3. Use the Extension

  1. Access the Management Interface:

    • Log in to the Directus admin panel.
    • Navigate to Settings -> Modules. You should see a module named "OIDC Provider".
    • Click the module name to enter the extension's management interface.

  2. Configure Provider Settings:

    • The first time you use it, be sure to visit the "Provider Settings" page.
    • Issuer URL: This will usually auto-populate with your PUBLIC_URL. You can modify it if needed.
    • Token Expiration: Set the expiration times for Access Tokens, Refresh Tokens, and Codes according to your requirements.
    • Key Pair:
      • Click the "Generate New Key Pair" button to generate public and private keys for RS256 signing.
      • Alternatively, if you already have a key pair, you can manually paste the PEM-formatted public and private keys.
      • Important: After generating or entering the keys, be sure to click "Save Changes". If the private and public keys are empty, the OIDC service will not be able to issue tokens correctly.
    • Allow Refresh Tokens: Check this option as needed.
    • Save the settings.

  3. Manage OIDC Clients:

    • Visit the "Client Management" page.
    • Click the "Add Client" button.
    • Fill in the client application's name, site URL, and Redirect URI.
    • The Client ID and Client Secret can be automatically generated by the system or manually entered.
    • Save the client configuration.
    • You can edit or delete existing clients on this page.

  4. View User Logs:

    • Visit the "User Logs" page to view detailed records of user authorizations performed through this OIDC service.

Development and Contribution

We welcome community contributions!
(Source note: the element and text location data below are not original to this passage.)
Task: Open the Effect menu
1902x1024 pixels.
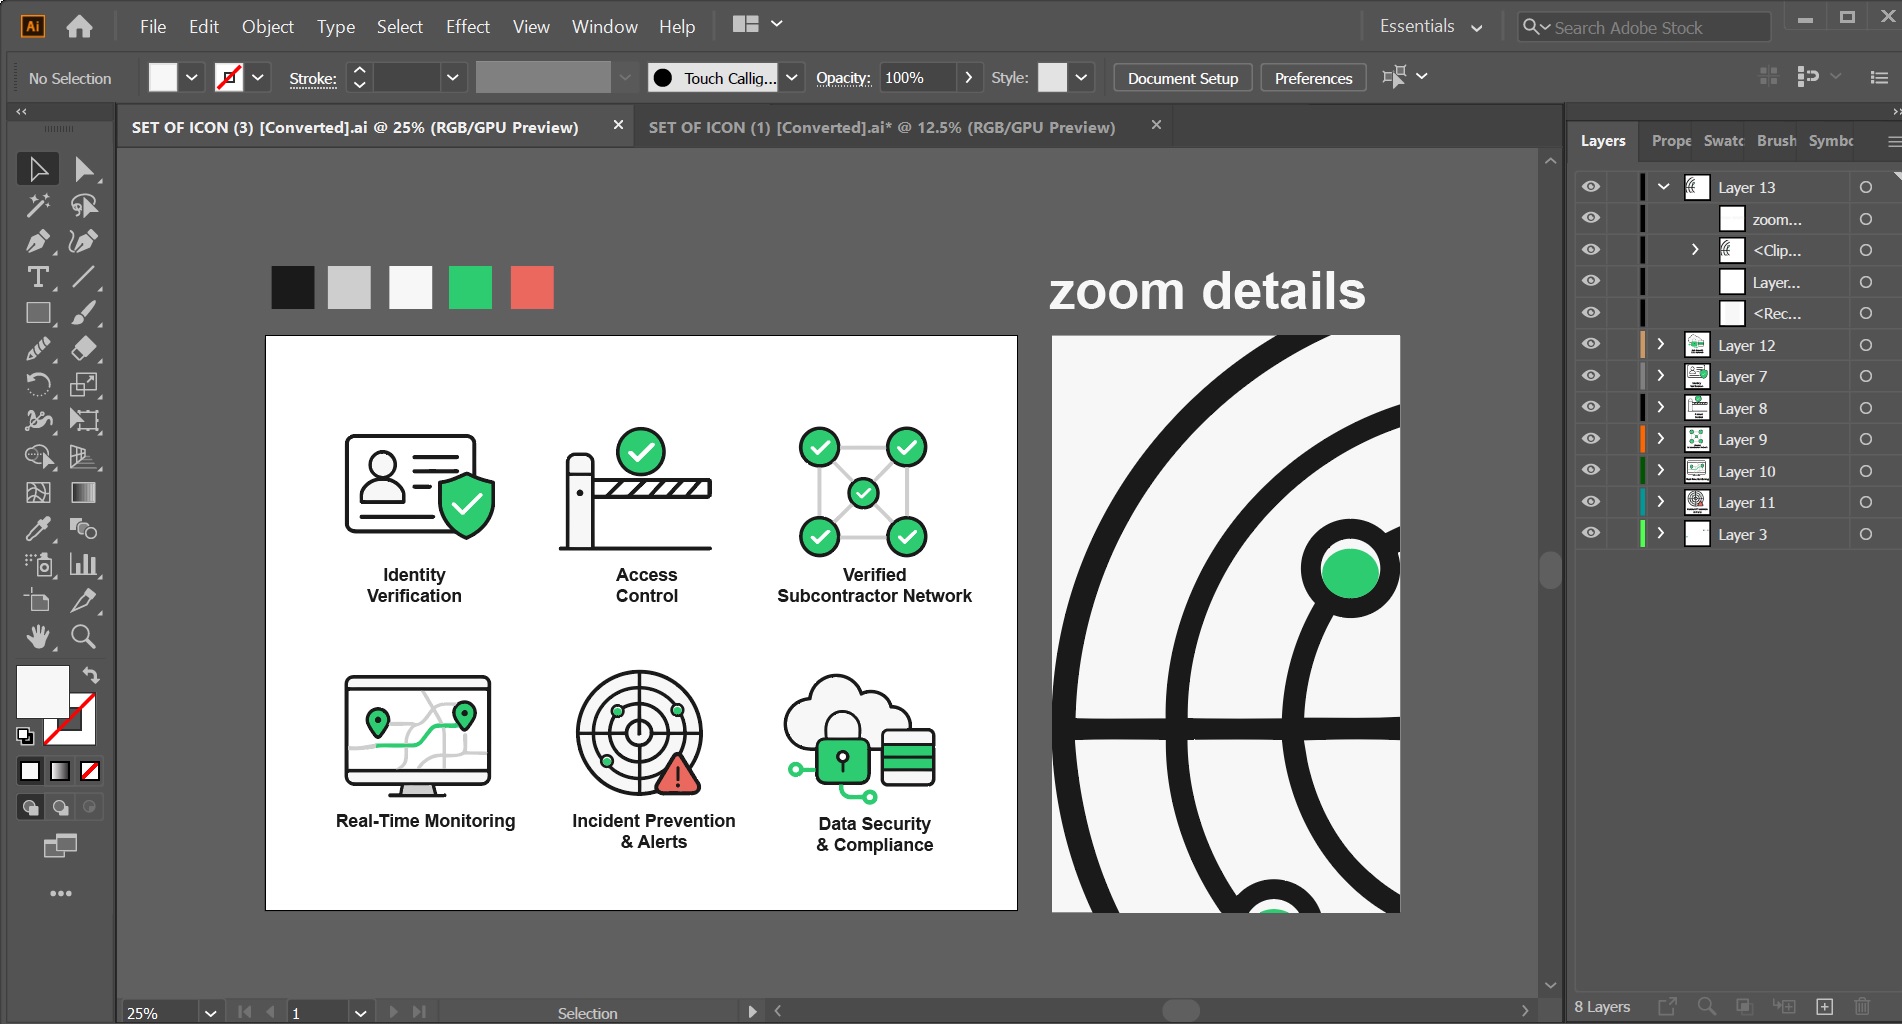Action: point(467,27)
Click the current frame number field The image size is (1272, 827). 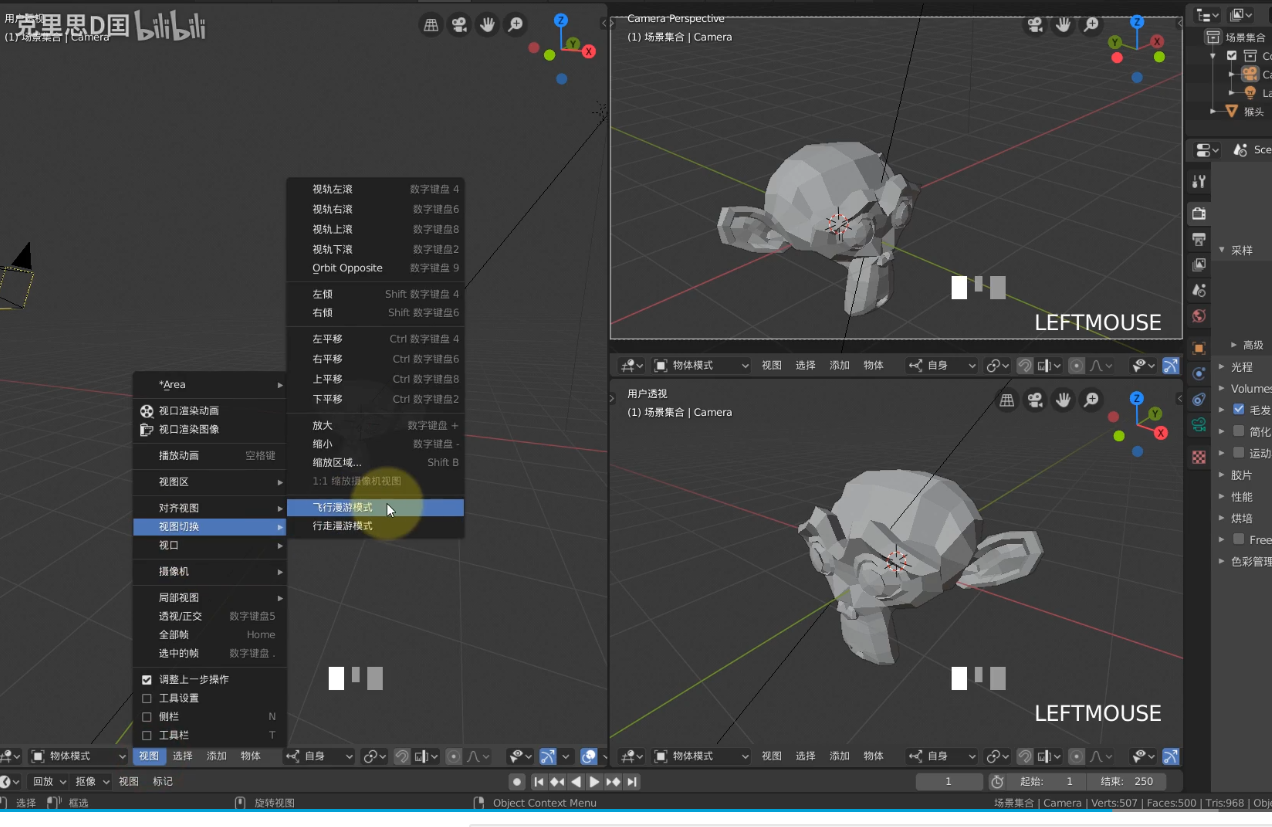tap(948, 781)
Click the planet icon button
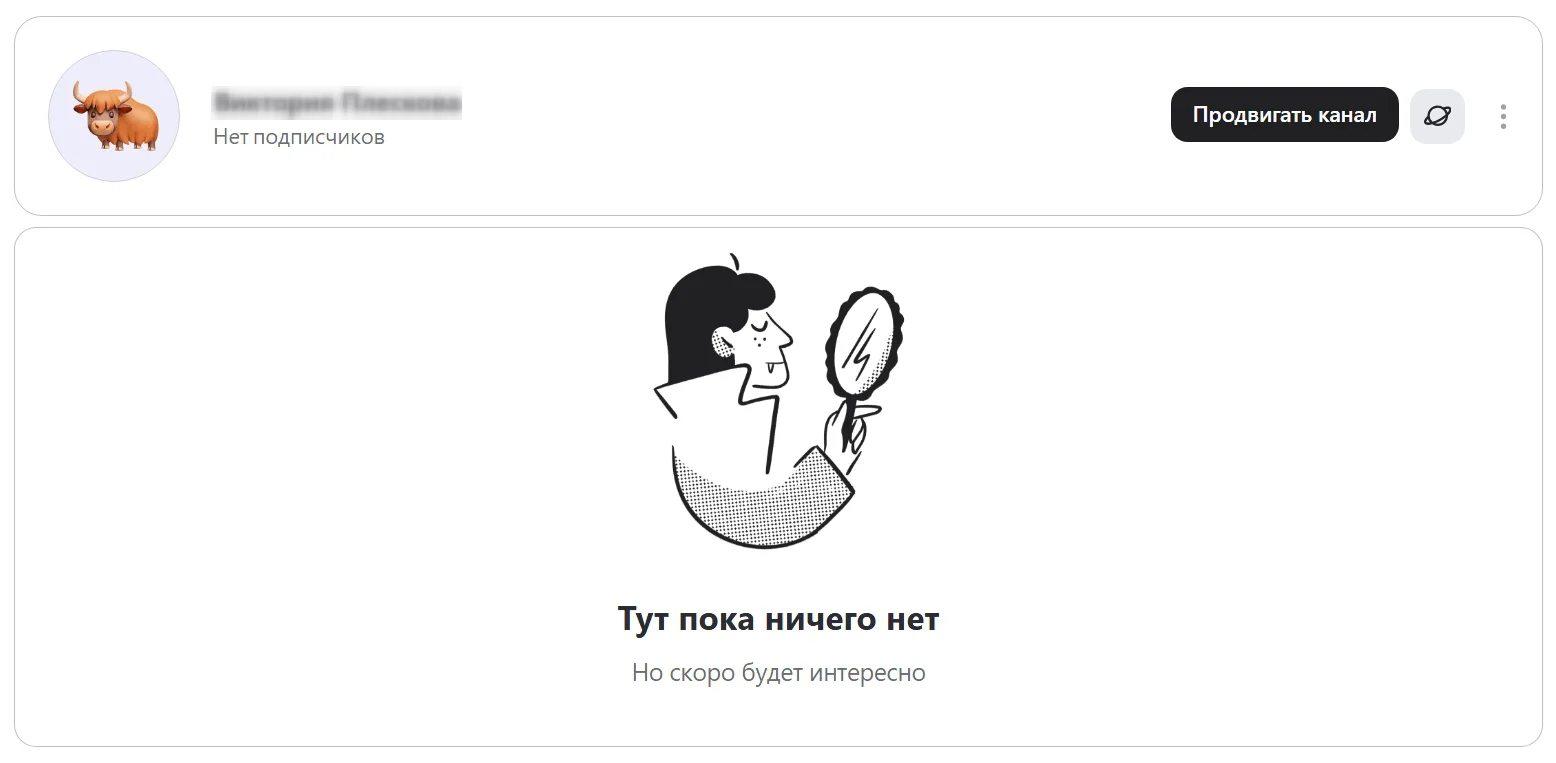 point(1437,116)
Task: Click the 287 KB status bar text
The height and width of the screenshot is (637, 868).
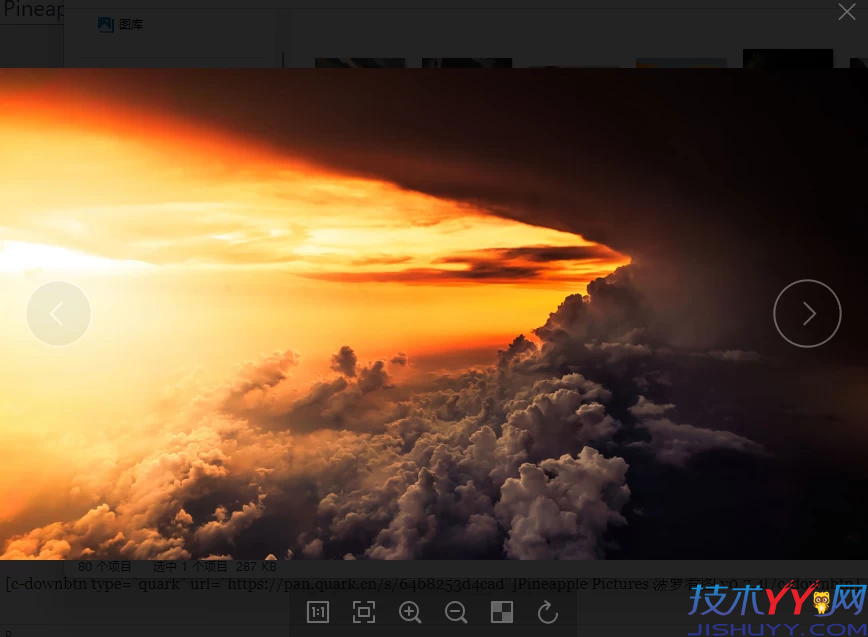Action: (256, 566)
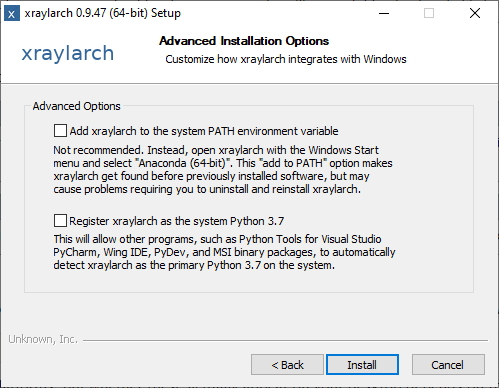Click the greyed-out maximize window icon
This screenshot has height=388, width=499.
pyautogui.click(x=429, y=13)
If you would like to contribute to this project, please follow these steps:

  1. Fork this repository.
  2. Create your feature branch (git checkout -b feature/YourFeature).
  3. Commit your changes (git commit -m 'Add some AmazingFeature').
  4. Push to the branch (git push origin feature/YourFeature).
  5. Open a Pull Request.

Contact and Support

If you encounter any issues or have any questions during use, please feel free to contact us through the following channels:

  • GitHub Issues: Submit issues on the Issues page of this repository.

License

This project is licensed under the MIT License. See the LICENSE file for details.